Charge A is +2C and is located at <4,0,0>
Charge B is +12.5C and is located at <0,-3,0>

What is the the Force(AonB)
What is the magnitude of F(AonB)

## Homework Equations

F = (k)(Qa)(Qb)/(r^2) (r^)

< -0.8k, 0.6k, 0 > N (F vector)

and

1k N (magnitude)

## The Attempt at a Solution

So I am confused as to how to solve this problem. I don't know if maybe it is worded strangely or what but I am not getting those answers.

I did a lot of these problems but not with vectors. How do you apply the answer you get into a vector. The equation is given as r(hat) after the regular F equation. Does this mean I distribute my answer into i+j+k? I am assuming the answer to that is no because that makes no sense mathematically.
Yes, you need to write up the force in x,y,z components F=Fxi+Fyj+Fzk, or <Fx,Fy,Fz>

This is not a homework problem it is a practice problem. I am trying to learn physics and would really appreciate if someone could explain how you apply your F into vector notation and how this particular problem can be solved so I can learn. I am sure it is something simple that I am just not getting and my teacher didn't explain properly (in class we never did any with vectors).
The vector "r^" is the unit vector pointing from A to B when you want the force exerted by charge at A to the charge at B. The vector pointing to B from A is the difference of the position vectors r=rB-rA=<0,-3,0>-<4,0,0> (or rB-rA=-3j-4i). You need to divide this vector with its magnitude to get the unit vector r^. "r" means the magnitude of the vector r.

ehild

Ah that makes a lot more sense now. So the reason I am finding the unit vector is I need a vector that is pointing in the same direction as the Force caused by these two charges.

Whenever I see r hat from now on that is referring to the unit vector, correct?

Problem worked out perfectly after that. I really appreciate the help.

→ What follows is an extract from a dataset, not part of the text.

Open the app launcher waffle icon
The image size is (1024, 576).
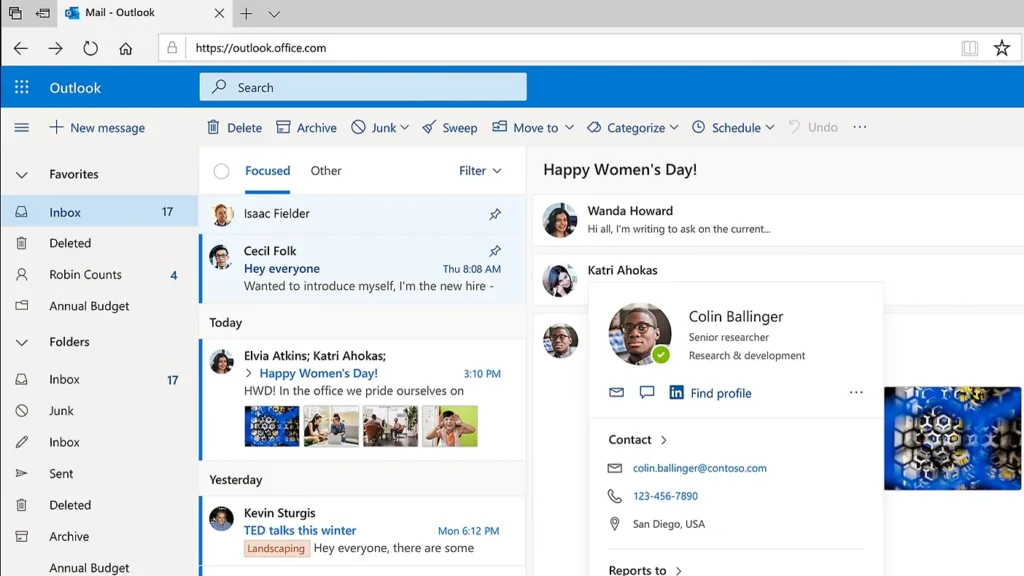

Also just for clarification. If the question had asked for the F (BonA) or F_BA it then the difference would be the unit vector being composed from A - B or <4,-3,0> and of course the magnitude would be the same (5).

So the F_BA would have been <4/5 ke, -3/5 ke, 0>

Could you explain why that is the case? As in why would two positive charges cause one to go in the positive X (AonB) and the other in the negative X (BonA) direction? And why are would both have the same Y component? I just want to get a better understanding of what I am doing. I hate to memorize formulas and plug things in I would rather understand the concept.

Once again thank you very much for the explanation I truly appreciate it.

Last edited:
jtbell
Mentor
If the question had asked for the F (BonA) or F_BA it then the difference would be the unit vector being composed from A - B
Correct.

or <4,-3,0>
Check your arithmetic. As a reality check, remember Newton's Third Law of Motion. The force that B exerts on A must be equal in magnitude and opposite in direction to the force that A exerts on B.

Ah you're right. Thank you it all makes sense now! I really appreciate both of your help.